──────── DATA ROWS
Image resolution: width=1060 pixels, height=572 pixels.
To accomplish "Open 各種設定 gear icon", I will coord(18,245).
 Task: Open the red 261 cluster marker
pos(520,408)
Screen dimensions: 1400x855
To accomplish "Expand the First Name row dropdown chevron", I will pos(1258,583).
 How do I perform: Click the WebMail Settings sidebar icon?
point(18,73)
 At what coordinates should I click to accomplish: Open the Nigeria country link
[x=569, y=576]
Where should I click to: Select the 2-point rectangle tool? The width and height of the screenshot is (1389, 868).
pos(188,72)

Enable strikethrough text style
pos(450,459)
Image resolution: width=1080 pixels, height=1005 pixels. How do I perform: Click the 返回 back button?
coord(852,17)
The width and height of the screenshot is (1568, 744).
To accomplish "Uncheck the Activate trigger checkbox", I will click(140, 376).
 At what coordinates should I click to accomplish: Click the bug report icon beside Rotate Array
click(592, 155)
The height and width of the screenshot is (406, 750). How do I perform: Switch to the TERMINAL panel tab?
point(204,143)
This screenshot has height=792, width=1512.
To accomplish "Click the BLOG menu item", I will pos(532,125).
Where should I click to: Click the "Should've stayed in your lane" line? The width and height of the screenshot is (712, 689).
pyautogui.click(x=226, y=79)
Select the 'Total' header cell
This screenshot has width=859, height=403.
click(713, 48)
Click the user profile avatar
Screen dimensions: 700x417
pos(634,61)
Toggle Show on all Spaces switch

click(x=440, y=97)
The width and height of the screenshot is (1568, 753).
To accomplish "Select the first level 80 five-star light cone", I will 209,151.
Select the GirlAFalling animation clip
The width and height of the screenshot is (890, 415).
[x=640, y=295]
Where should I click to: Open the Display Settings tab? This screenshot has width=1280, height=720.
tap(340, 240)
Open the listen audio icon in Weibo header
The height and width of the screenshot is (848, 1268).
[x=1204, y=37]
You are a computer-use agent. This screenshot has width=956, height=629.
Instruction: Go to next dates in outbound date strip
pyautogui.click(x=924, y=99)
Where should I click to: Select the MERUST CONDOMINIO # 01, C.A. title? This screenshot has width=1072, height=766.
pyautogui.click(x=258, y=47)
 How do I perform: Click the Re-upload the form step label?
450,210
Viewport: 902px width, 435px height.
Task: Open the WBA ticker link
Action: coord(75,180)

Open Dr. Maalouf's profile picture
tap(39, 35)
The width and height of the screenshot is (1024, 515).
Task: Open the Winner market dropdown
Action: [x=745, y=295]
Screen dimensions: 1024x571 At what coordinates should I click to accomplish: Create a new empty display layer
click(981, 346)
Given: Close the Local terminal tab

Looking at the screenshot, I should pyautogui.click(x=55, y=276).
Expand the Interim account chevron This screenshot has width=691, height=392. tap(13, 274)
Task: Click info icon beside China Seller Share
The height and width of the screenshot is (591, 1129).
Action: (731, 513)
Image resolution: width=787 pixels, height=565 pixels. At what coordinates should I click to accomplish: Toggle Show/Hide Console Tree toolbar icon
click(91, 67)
────────────────
• [AIM] Set out every line of the items above as a numbered list, dropping any blank lines.

• [EXERCISE RESULT]
1. Image resolution: width=1060 pixels, height=572 pixels.
2. To accomplish "Open 各種設定 gear icon", I will coord(18,245).
3.  Task: Open the red 261 cluster marker
4. pos(520,408)
5. Screen dimensions: 1400x855
6. To accomplish "Expand the First Name row dropdown chevron", I will pos(1258,583).
7.  How do I perform: Click the WebMail Settings sidebar icon?
8. point(18,73)
9.  At what coordinates should I click to accomplish: Open the Nigeria country link
10. [x=569, y=576]
11. Where should I click to: Select the 2-point rectangle tool? The width and height of the screenshot is (1389, 868).
12. pos(188,72)
13. Enable strikethrough text style
14. pos(450,459)
15. Image resolution: width=1080 pixels, height=1005 pixels. How do I perform: Click the 返回 back button?
16. coord(852,17)
17. The width and height of the screenshot is (1568, 744).
18. To accomplish "Uncheck the Activate trigger checkbox", I will click(140, 376).
19.  At what coordinates should I click to accomplish: Click the bug report icon beside Rotate Array
20. click(592, 155)
21. The height and width of the screenshot is (406, 750). How do I perform: Switch to the TERMINAL panel tab?
22. point(204,143)
23. This screenshot has height=792, width=1512.
24. To accomplish "Click the BLOG menu item", I will pos(532,125).
25. Where should I click to: Click the "Should've stayed in your lane" line? The width and height of the screenshot is (712, 689).
26. pyautogui.click(x=226, y=79)
27. Select the 'Total' header cell
28. This screenshot has width=859, height=403.
29. click(713, 48)
30. Click the user profile avatar
31. Screen dimensions: 700x417
32. pos(634,61)
33. Toggle Show on all Spaces switch
34. click(x=440, y=97)
35. The width and height of the screenshot is (1568, 753).
36. To accomplish "Select the first level 80 five-star light cone", I will 209,151.
37. Select the GirlAFalling animation clip
38. The width and height of the screenshot is (890, 415).
39. [x=640, y=295]
40. Where should I click to: Open the Display Settings tab? This screenshot has width=1280, height=720.
41. tap(340, 240)
42. Open the listen audio icon in Weibo header
43. The height and width of the screenshot is (848, 1268).
44. [x=1204, y=37]
45. You are a computer-use agent. This screenshot has width=956, height=629.
46. Instruction: Go to next dates in outbound date strip
47. pyautogui.click(x=924, y=99)
48. Where should I click to: Select the MERUST CONDOMINIO # 01, C.A. title? This screenshot has width=1072, height=766.
49. pyautogui.click(x=258, y=47)
50.  How do I perform: Click the Re-upload the form step label?
51. 450,210
52. Viewport: 902px width, 435px height.
53. Task: Open the WBA ticker link
54. Action: coord(75,180)
55. Open Dr. Maalouf's profile picture
56. tap(39, 35)
57. The width and height of the screenshot is (1024, 515).
58. Task: Open the Winner market dropdown
59. Action: [x=745, y=295]
60. Screen dimensions: 1024x571 At what coordinates should I click to accomplish: Create a new empty display layer
61. click(981, 346)
62. Given: Close the Local terminal tab
63. Looking at the screenshot, I should pyautogui.click(x=55, y=276).
64. Expand the Interim account chevron This screenshot has width=691, height=392. tap(13, 274)
65. Task: Click info icon beside China Seller Share
66. The height and width of the screenshot is (591, 1129).
67. Action: (731, 513)
68. Image resolution: width=787 pixels, height=565 pixels. At what coordinates should I click to accomplish: Toggle Show/Hide Console Tree toolbar icon
69. click(91, 67)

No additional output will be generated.